At a stop light he was carjacked by some lackey of the Vahzilok named Ted Reaper, he knew this because the green glowing woman (whom we will call Lum for brevitys sake) in leather kept reminding him of the fact as they shoved him in the back of his car.  He was not extatic because it was the fifth time this week.  So he was taken to a sewer that Lum seemed to have set up shop in.  She was fully prepared for some hero to raid her headquarters, she estimated in like 90 minutes.  Sure enough he heard the sounds of fighting and knew he would soon be rescued.  And with less than five minutes to spare he was.  Again he thanked the heroes and left, covered in sewage.  His car was still parked out in front, though it had been broken into by a trio of Skulls that seemed to need a flashlight in broad daylight.  But he got back in the car hoping to complete his delivery.  The pizza was, as always still in the car.

But he got four flat tires in Talos Island when he ran over some caltrops left by the Tsoo which forced him to walk the rest of the way to the ferry to take him to my place in Peregrine Island.  Naturally he was again mugged by the Warriors and lectured by some Freakshow and watched some hero get flattened by Devouring Earth.

When he got on the ferry, he relaxed, knowing that it would be his only break.  When he landed in Peregrine he made his way to the north end of the island.  He was mugged again by some Carnies but they were stopped by a hero.  He did not thank the hero that time because the “valiant Hero of the City” kept letting the Master Illusionist escape and spawn more of her magical lackeys.  Damn Badge Whores.  Then some Nemesis guy tried to recruit him and when he declined, got pistol whipped by the Lancer’s Blunderbuss.  I mean really, who uses a Blunderbuss.

Finally he reached my apartments and then that was where his day really went south.  The elevators were down.  Granted they are always down because everyone that lives above the third floor has flight.  To protect our identities, none of our rooms have numbers on them.  So he had to go door to door asking for me, High Beam.  He was amazed as all of the weird things that heroes do.

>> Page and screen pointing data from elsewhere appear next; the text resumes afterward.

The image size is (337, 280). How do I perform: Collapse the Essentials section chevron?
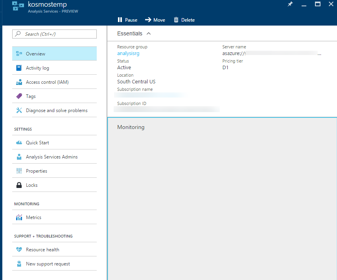149,34
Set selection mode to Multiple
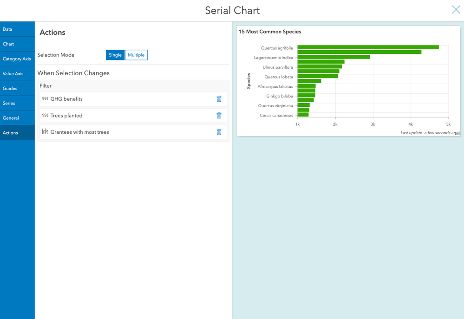 [x=136, y=55]
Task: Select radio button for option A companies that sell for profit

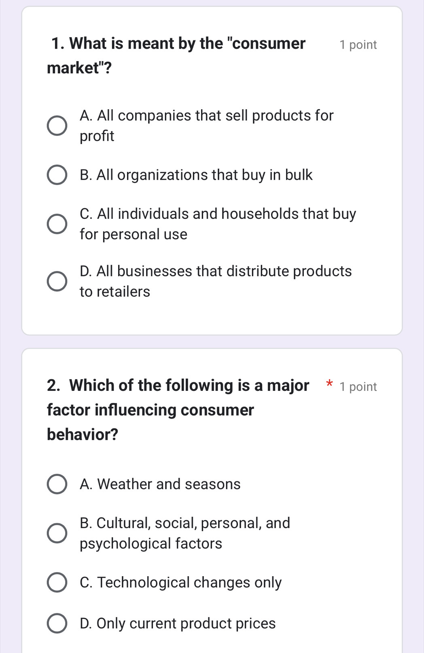Action: [57, 126]
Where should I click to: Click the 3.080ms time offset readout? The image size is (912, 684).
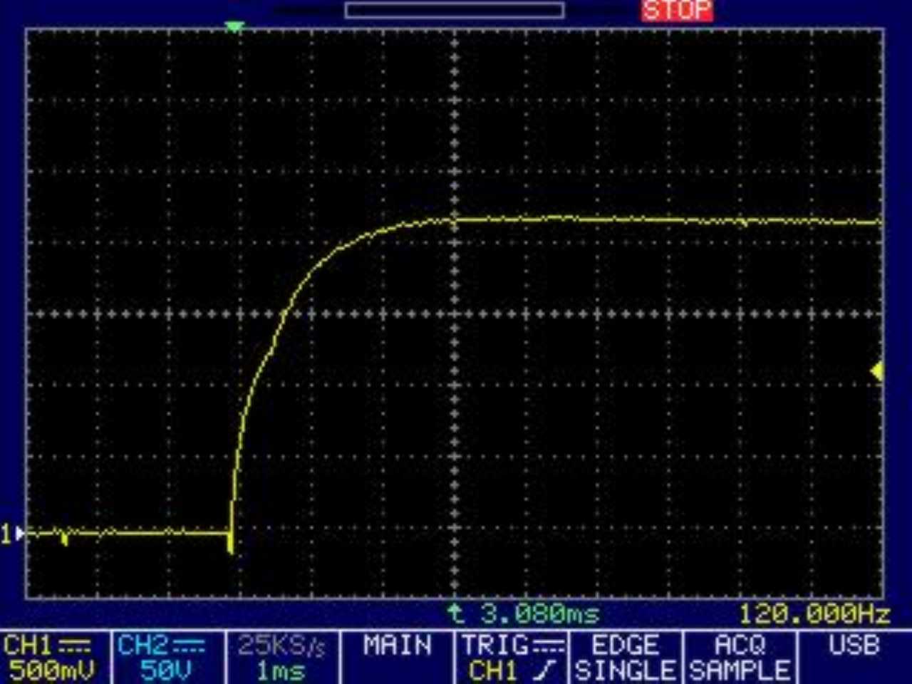coord(539,613)
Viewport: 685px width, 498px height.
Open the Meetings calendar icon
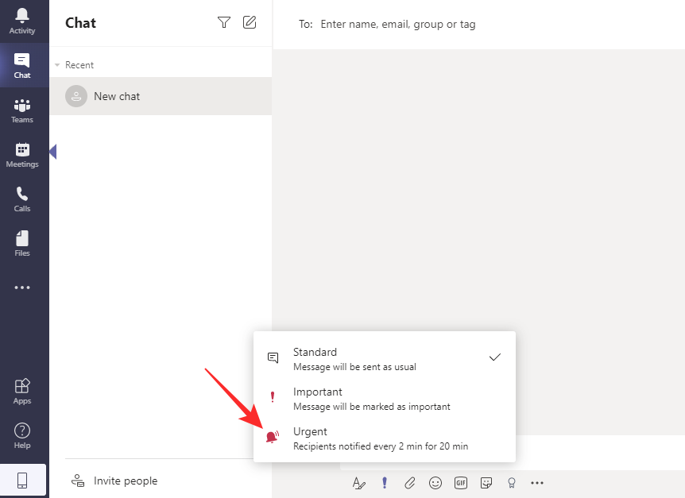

Even the stuff that isn’t perverted and involving spandex is just weird.  Like the lengths heroes will go to earn the medical badges, letting their friends beat the crap out of them in order to heal themselves.  Not to mention everyone’s sudden obsession with HO’s.  Granted, the Pizza guy admitted that even he needed some sleazy loving once and a while . . . then realized that it was a different HO they were talking about.

I felt bad for the kid.  A 20 year old kid with no super powers, covered in sewer water and Vahzilok vomit, beaten and bruised, every thing in his wallet stolen (including his Sam’s Club Card), car damaged, tired and had to climb twenty stories to deliver a cold pizza.  But he kept his chin up because he took pride in the fact that the “normal” people of Paragon City make New Yorkers look like wimps.

I respected that so I gave him a two dollar tip instead of my normal one.  I think he mumbled something about Nemesis being right about capes.